AFTER taking their first hesitant flights, our young ospreys are now rapidly improving the flying and fishing skills which will take them southwards towards their West African wintering areas over the next few weeks.

A record five pairs have raised young this year around Kielder Reservoir, the region’s sole breeding locality. Now in their tenth year at Kielder, it was originally thought that there were four pairs of ospreys, the same number as last year, all using nests on wooden tree-top platforms specially constructed to attract them.

But very late in the day a fifth nest containing at least one large chick was found well away from the regular sites. This fifth nest was in a natural forest site and was a real bonus for another successful season with at least eight chicks fledging from the area.

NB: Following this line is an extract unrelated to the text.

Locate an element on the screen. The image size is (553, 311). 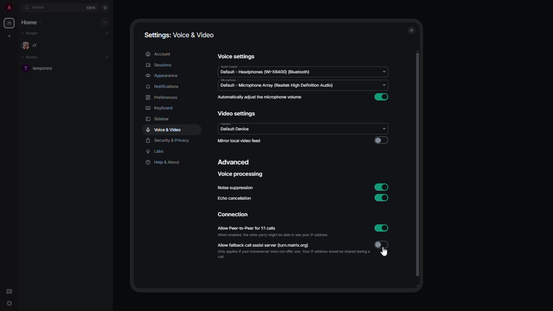
allow fallback call assist server is located at coordinates (271, 244).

Unfortunately, ospreys have still shown no signs of attempting to colonize other seemingly suitable waters, such as Derwent Reservoir, although once again younger non-breeding birds have summered. However, it’s worth remembering that birds frequented the Kielder area for a couple of decades before the first breeding took place. It seems that ospreys like to take their time.

While they and other summer visitors are setting off on migration some adult cuckoos have already completed their journey. In June I wrote about how satellite trackers had provided fascinating new knowledge about their migration routes and just how early many depart from Britain.

The British Trust for Ornithology has provided an update on 14 of the tagged birds. This shows that a couple of them are still crossing the Sahara. Daytime temperatures there are currently over 40C and in those incredible hot and dry conditions they must be facing a very difficult journey without food.

Others have already reached their regular wintering destinations in West Africa. Some seem to be nicely settled in Burkino Faso where there has been good rainfall and where temperatures are in the comfortable 20s, a bit like those we’ve been enjoying. More importantly, it’s provided the ideal warm and damp conditions to produce their favoured food, large caterpillars of many moth species.

Meanwhile, their young raised by foster parents here are now migrating alone. Last week a friend told me how he watched a fledged cuckoo being fed by a dunnock. He assumed it was the foster parent. But, incredibly, young cuckoos can produce such compelling hunger calls and beg for food in such a way that it can trigger an immediate response from other passing birds to start feeding them. Wily birds cuckoos!